* [Task objective]
Copy out every line below that contains the string "IMAP". Case counts, so skip lines where it appears only in a different case.

* [Input]
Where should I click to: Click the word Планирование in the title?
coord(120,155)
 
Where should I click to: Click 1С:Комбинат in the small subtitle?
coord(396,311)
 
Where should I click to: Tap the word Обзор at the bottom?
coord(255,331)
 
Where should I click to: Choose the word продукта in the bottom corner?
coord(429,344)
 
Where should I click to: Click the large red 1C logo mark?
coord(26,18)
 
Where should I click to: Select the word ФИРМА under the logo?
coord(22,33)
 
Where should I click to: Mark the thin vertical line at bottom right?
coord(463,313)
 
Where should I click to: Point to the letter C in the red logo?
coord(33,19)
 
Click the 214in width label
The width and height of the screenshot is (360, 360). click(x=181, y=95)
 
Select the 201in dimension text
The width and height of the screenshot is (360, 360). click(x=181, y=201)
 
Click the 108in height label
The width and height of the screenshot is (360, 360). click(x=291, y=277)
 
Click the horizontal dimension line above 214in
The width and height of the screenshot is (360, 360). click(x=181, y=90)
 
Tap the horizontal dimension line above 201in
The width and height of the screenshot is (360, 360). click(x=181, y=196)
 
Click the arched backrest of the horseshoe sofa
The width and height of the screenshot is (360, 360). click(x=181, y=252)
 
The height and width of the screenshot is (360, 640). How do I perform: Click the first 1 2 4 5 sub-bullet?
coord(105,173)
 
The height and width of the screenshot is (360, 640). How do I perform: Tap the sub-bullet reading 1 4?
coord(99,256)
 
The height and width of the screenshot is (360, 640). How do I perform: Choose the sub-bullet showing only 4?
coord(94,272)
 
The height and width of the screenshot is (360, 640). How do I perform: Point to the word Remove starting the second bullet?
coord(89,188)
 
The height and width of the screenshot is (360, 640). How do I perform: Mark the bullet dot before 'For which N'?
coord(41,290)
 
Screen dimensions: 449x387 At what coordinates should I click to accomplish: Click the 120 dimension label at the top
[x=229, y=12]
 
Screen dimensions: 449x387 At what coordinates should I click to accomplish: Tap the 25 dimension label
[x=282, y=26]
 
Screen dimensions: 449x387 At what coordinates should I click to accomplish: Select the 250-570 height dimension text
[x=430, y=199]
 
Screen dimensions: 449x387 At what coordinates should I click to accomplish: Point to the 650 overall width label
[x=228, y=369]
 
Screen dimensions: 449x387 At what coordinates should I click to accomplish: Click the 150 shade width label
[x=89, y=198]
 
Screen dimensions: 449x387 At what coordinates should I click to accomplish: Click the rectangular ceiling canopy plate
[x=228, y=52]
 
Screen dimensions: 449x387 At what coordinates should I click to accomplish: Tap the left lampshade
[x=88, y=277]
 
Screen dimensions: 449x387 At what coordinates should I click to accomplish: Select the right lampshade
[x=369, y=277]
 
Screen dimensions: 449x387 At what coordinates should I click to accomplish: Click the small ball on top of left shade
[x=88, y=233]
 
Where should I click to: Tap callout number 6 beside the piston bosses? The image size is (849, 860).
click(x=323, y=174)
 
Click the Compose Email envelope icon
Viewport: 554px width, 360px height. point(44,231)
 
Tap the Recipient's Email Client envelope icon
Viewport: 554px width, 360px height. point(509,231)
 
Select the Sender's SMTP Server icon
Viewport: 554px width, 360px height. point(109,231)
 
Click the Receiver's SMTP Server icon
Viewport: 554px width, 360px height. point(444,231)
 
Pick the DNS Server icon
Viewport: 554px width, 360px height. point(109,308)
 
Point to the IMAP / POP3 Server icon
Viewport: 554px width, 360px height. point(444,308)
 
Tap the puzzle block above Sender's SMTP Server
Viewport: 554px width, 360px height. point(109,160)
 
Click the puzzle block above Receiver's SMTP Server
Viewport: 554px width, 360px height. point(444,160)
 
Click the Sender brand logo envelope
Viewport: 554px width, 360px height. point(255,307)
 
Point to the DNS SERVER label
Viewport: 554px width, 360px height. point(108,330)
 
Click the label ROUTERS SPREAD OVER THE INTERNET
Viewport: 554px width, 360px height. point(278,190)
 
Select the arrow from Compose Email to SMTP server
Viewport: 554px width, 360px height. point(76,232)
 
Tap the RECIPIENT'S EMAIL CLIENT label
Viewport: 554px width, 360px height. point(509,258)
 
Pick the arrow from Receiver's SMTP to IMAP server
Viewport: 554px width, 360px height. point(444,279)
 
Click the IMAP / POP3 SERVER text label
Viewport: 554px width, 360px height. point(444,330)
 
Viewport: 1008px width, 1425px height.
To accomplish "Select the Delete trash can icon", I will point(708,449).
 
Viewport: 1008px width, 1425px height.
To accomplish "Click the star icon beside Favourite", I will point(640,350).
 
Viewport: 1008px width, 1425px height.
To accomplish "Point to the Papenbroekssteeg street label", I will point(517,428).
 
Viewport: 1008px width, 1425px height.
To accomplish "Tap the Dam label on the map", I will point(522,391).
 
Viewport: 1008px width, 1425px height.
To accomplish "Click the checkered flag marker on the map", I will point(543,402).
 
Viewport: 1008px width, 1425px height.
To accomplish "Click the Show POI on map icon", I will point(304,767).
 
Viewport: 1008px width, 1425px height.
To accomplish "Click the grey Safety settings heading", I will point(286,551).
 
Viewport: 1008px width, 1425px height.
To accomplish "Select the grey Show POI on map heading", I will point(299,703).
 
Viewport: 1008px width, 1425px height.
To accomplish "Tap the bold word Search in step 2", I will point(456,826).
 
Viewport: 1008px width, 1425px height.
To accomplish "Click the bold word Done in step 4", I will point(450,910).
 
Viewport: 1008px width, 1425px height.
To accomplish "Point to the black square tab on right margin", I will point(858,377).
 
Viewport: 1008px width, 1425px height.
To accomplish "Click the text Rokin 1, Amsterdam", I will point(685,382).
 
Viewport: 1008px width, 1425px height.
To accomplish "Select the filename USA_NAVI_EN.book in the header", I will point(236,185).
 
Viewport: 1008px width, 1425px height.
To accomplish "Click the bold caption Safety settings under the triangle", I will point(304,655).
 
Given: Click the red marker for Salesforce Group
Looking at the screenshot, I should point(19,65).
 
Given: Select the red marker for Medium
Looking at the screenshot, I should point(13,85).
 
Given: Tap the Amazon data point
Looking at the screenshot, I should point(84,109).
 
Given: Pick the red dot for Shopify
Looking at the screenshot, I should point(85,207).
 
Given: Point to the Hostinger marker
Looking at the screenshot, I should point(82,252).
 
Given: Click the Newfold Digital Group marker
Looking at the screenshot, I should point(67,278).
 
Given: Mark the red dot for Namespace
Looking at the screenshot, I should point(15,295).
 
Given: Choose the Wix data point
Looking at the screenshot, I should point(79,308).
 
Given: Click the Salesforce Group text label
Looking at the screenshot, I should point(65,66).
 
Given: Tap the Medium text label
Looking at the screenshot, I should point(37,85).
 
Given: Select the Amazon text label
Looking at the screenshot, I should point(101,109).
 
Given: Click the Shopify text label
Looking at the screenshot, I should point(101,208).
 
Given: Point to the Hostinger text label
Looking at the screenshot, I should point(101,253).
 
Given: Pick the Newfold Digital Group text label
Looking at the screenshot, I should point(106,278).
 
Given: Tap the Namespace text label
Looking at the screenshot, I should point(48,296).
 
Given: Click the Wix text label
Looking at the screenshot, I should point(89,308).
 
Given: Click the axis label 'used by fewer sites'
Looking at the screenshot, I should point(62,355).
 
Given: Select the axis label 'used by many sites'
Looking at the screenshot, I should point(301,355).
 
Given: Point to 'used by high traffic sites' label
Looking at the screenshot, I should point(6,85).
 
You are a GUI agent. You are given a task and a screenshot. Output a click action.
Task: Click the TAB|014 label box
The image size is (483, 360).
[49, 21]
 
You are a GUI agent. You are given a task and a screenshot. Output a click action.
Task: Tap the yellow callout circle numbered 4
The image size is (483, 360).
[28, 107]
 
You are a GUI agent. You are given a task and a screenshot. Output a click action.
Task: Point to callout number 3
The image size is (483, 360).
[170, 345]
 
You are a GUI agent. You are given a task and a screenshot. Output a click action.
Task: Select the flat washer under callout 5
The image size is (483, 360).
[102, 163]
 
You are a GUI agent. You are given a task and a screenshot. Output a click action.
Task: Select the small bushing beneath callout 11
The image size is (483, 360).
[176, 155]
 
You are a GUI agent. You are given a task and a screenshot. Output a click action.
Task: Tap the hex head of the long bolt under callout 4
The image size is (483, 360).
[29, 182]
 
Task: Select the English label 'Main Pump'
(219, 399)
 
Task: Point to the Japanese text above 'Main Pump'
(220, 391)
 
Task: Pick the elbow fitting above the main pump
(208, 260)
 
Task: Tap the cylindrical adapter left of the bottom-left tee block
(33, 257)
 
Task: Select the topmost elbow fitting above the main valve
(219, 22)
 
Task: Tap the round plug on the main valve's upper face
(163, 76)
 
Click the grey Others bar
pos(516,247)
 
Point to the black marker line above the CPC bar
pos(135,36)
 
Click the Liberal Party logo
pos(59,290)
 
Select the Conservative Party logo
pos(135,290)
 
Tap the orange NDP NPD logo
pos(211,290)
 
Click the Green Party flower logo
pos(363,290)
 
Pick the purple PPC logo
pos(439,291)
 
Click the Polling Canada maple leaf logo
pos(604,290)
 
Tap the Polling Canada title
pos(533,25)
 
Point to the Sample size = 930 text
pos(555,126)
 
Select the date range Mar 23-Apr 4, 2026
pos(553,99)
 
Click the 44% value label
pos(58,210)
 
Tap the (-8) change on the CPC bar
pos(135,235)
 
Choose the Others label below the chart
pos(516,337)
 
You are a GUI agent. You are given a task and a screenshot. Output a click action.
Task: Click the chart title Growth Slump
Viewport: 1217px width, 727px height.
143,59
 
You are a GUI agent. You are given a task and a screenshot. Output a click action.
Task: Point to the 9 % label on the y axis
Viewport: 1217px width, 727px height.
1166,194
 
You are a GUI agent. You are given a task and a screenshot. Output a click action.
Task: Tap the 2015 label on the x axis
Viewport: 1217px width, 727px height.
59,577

* [The output]
Point to the IMAP / POP3 Server icon
Pick the arrow from Receiver's SMTP to IMAP server
Click the IMAP / POP3 SERVER text label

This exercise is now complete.